# WHAT IS EXPECTED:
Whenever an image turns up, omit it and return the remaining data exactly.

# GIVEN DATA:
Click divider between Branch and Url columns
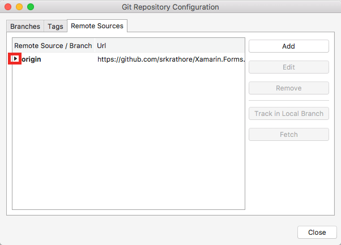The width and height of the screenshot is (341, 245). (x=95, y=45)
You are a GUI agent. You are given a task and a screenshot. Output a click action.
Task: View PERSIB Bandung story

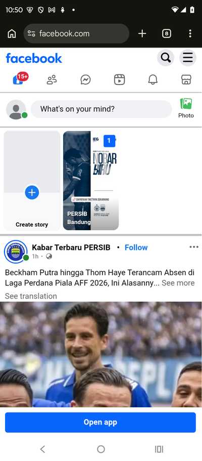click(x=91, y=181)
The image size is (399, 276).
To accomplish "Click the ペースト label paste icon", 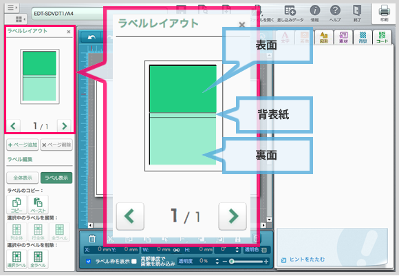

# EXERCISE SOLUTION:
Click divider between Branch and Url columns
The width and height of the screenshot is (341, 245). (x=95, y=45)
You are a GUI agent. You are given a task and a screenshot. Output a click action.
Task: View PERSIB Bandung story

click(x=91, y=181)
The image size is (399, 276).
To accomplish "Click the ペースト label paste icon", 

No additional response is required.